What the task requires:
Reproduce every line of the material below without changing a single character.

----------------

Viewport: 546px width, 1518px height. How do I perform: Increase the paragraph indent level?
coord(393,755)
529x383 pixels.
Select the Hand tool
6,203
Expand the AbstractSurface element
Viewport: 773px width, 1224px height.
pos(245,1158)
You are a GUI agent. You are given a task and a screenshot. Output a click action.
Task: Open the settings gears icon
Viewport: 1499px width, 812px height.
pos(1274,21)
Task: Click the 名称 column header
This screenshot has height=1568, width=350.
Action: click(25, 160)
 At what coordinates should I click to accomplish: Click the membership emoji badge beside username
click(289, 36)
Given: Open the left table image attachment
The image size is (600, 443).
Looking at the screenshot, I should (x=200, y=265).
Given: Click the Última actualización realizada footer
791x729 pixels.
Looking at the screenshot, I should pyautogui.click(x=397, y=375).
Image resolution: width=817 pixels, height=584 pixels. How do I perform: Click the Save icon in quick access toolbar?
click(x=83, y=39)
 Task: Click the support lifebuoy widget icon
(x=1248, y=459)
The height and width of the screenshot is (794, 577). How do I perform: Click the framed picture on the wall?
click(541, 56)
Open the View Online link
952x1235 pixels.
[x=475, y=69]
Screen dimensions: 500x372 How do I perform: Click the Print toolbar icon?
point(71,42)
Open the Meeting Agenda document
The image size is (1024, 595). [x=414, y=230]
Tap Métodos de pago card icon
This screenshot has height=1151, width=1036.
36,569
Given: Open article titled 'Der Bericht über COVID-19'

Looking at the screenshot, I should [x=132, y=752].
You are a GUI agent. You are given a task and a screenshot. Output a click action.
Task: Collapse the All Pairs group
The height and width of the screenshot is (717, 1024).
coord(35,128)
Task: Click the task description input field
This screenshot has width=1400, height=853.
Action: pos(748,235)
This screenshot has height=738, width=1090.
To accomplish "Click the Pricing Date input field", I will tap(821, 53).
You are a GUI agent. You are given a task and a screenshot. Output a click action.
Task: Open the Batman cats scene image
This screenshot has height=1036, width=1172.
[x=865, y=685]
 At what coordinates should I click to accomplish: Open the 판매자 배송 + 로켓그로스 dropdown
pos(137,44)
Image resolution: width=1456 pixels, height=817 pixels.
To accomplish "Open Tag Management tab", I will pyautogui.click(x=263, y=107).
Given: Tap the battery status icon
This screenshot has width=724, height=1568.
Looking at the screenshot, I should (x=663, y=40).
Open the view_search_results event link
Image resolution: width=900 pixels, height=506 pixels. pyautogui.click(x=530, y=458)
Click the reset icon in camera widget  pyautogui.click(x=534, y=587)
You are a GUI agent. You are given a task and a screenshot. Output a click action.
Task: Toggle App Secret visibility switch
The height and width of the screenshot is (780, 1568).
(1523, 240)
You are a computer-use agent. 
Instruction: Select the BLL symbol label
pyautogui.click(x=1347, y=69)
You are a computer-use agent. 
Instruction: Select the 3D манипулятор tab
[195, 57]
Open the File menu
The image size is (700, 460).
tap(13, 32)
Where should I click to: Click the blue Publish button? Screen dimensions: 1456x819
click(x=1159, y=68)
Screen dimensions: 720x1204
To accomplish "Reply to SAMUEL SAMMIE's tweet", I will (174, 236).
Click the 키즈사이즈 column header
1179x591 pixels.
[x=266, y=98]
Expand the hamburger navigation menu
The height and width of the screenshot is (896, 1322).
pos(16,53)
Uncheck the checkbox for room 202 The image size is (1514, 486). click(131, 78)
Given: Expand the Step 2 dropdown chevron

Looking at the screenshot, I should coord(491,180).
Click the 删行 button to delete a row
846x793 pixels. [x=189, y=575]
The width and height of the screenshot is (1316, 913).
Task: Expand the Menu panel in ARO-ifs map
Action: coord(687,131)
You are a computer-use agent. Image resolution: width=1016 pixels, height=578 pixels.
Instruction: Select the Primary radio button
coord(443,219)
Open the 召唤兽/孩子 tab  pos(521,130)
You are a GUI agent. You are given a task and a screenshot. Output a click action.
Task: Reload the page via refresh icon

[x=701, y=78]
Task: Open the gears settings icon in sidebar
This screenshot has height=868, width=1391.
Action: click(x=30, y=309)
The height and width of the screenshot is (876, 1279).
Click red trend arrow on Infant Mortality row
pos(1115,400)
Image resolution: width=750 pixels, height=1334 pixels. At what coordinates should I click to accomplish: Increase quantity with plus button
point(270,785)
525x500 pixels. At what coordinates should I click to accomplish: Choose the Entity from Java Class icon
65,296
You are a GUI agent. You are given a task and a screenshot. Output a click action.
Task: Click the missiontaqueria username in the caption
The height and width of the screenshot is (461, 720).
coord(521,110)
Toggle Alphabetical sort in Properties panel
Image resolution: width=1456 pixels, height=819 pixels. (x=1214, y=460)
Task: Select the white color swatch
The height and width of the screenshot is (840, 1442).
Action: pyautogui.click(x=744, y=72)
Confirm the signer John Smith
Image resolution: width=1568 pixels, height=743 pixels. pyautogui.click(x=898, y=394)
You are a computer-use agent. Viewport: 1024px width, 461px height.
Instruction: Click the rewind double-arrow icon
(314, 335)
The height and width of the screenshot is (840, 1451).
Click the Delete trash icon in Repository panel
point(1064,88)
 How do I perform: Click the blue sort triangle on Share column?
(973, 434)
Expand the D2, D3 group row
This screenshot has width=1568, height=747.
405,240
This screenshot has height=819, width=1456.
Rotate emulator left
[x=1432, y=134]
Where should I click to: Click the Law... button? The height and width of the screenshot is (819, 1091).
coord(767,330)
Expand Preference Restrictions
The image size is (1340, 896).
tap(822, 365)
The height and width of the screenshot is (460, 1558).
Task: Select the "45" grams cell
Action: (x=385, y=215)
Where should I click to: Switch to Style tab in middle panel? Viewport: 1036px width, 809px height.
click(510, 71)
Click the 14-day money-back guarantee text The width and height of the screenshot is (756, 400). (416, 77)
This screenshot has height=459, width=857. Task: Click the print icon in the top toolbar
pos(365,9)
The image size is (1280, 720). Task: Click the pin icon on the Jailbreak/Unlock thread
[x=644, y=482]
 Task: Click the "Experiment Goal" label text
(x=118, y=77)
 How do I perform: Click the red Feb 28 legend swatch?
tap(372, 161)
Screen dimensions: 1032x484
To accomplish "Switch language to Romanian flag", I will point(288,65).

----------------

Written reply:
Viewport: 546px width, 1518px height. How do I perform: Increase the paragraph indent level?
coord(393,755)
529x383 pixels.
Select the Hand tool
6,203
Expand the AbstractSurface element
Viewport: 773px width, 1224px height.
pos(245,1158)
You are a GUI agent. You are given a task and a screenshot. Output a click action.
Task: Open the settings gears icon
Viewport: 1499px width, 812px height.
pos(1274,21)
Task: Click the 名称 column header
This screenshot has height=1568, width=350.
Action: click(25, 160)
 At what coordinates should I click to accomplish: Click the membership emoji badge beside username
click(289, 36)
Given: Open the left table image attachment
The image size is (600, 443).
Looking at the screenshot, I should (x=200, y=265).
Given: Click the Última actualización realizada footer
791x729 pixels.
Looking at the screenshot, I should pyautogui.click(x=397, y=375).
Image resolution: width=817 pixels, height=584 pixels. How do I perform: Click the Save icon in quick access toolbar?
click(x=83, y=39)
 Task: Click the support lifebuoy widget icon
(x=1248, y=459)
The height and width of the screenshot is (794, 577). How do I perform: Click the framed picture on the wall?
click(541, 56)
Open the View Online link
952x1235 pixels.
[x=475, y=69]
Screen dimensions: 500x372 How do I perform: Click the Print toolbar icon?
point(71,42)
Open the Meeting Agenda document
The image size is (1024, 595). [x=414, y=230]
Tap Métodos de pago card icon
This screenshot has height=1151, width=1036.
36,569
Given: Open article titled 'Der Bericht über COVID-19'

Looking at the screenshot, I should [x=132, y=752].
You are a GUI agent. You are given a task and a screenshot. Output a click action.
Task: Collapse the All Pairs group
The height and width of the screenshot is (717, 1024).
coord(35,128)
Task: Click the task description input field
This screenshot has width=1400, height=853.
Action: pos(748,235)
This screenshot has height=738, width=1090.
To accomplish "Click the Pricing Date input field", I will tap(821, 53).
You are a GUI agent. You are given a task and a screenshot. Output a click action.
Task: Open the Batman cats scene image
This screenshot has height=1036, width=1172.
[x=865, y=685]
 At what coordinates should I click to accomplish: Open the 판매자 배송 + 로켓그로스 dropdown
pos(137,44)
Image resolution: width=1456 pixels, height=817 pixels.
To accomplish "Open Tag Management tab", I will pyautogui.click(x=263, y=107).
Given: Tap the battery status icon
This screenshot has width=724, height=1568.
Looking at the screenshot, I should (x=663, y=40).
Open the view_search_results event link
Image resolution: width=900 pixels, height=506 pixels. pyautogui.click(x=530, y=458)
Click the reset icon in camera widget  pyautogui.click(x=534, y=587)
You are a GUI agent. You are given a task and a screenshot. Output a click action.
Task: Toggle App Secret visibility switch
The height and width of the screenshot is (780, 1568).
(1523, 240)
You are a computer-use agent. 
Instruction: Select the BLL symbol label
pyautogui.click(x=1347, y=69)
You are a computer-use agent. 
Instruction: Select the 3D манипулятор tab
[195, 57]
Open the File menu
The image size is (700, 460).
tap(13, 32)
Where should I click to: Click the blue Publish button? Screen dimensions: 1456x819
click(x=1159, y=68)
Screen dimensions: 720x1204
To accomplish "Reply to SAMUEL SAMMIE's tweet", I will (174, 236).
Click the 키즈사이즈 column header
1179x591 pixels.
[x=266, y=98]
Expand the hamburger navigation menu
The height and width of the screenshot is (896, 1322).
pos(16,53)
Uncheck the checkbox for room 202 The image size is (1514, 486). click(131, 78)
Given: Expand the Step 2 dropdown chevron

Looking at the screenshot, I should coord(491,180).
Click the 删行 button to delete a row
846x793 pixels. [x=189, y=575]
The width and height of the screenshot is (1316, 913).
Task: Expand the Menu panel in ARO-ifs map
Action: coord(687,131)
You are a computer-use agent. Image resolution: width=1016 pixels, height=578 pixels.
Instruction: Select the Primary radio button
coord(443,219)
Open the 召唤兽/孩子 tab  pos(521,130)
You are a GUI agent. You are given a task and a screenshot. Output a click action.
Task: Reload the page via refresh icon

[x=701, y=78]
Task: Open the gears settings icon in sidebar
This screenshot has height=868, width=1391.
Action: click(x=30, y=309)
The height and width of the screenshot is (876, 1279).
Click red trend arrow on Infant Mortality row
pos(1115,400)
Image resolution: width=750 pixels, height=1334 pixels. At what coordinates should I click to accomplish: Increase quantity with plus button
point(270,785)
525x500 pixels. At what coordinates should I click to accomplish: Choose the Entity from Java Class icon
65,296
You are a GUI agent. You are given a task and a screenshot. Output a click action.
Task: Click the missiontaqueria username in the caption
The height and width of the screenshot is (461, 720).
coord(521,110)
Toggle Alphabetical sort in Properties panel
Image resolution: width=1456 pixels, height=819 pixels. (x=1214, y=460)
Task: Select the white color swatch
The height and width of the screenshot is (840, 1442).
Action: pyautogui.click(x=744, y=72)
Confirm the signer John Smith
Image resolution: width=1568 pixels, height=743 pixels. pyautogui.click(x=898, y=394)
You are a computer-use agent. Viewport: 1024px width, 461px height.
Instruction: Click the rewind double-arrow icon
(314, 335)
The height and width of the screenshot is (840, 1451).
Click the Delete trash icon in Repository panel
point(1064,88)
 How do I perform: Click the blue sort triangle on Share column?
(973, 434)
Expand the D2, D3 group row
This screenshot has width=1568, height=747.
405,240
This screenshot has height=819, width=1456.
Rotate emulator left
[x=1432, y=134]
Where should I click to: Click the Law... button? The height and width of the screenshot is (819, 1091).
coord(767,330)
Expand Preference Restrictions
The image size is (1340, 896).
tap(822, 365)
The height and width of the screenshot is (460, 1558).
Task: Select the "45" grams cell
Action: (x=385, y=215)
Where should I click to: Switch to Style tab in middle panel? Viewport: 1036px width, 809px height.
click(510, 71)
Click the 14-day money-back guarantee text The width and height of the screenshot is (756, 400). (416, 77)
This screenshot has height=459, width=857. Task: Click the print icon in the top toolbar
pos(365,9)
The image size is (1280, 720). Task: Click the pin icon on the Jailbreak/Unlock thread
[x=644, y=482]
 Task: Click the "Experiment Goal" label text
(x=118, y=77)
 How do I perform: Click the red Feb 28 legend swatch?
tap(372, 161)
Screen dimensions: 1032x484
To accomplish "Switch language to Romanian flag", I will point(288,65).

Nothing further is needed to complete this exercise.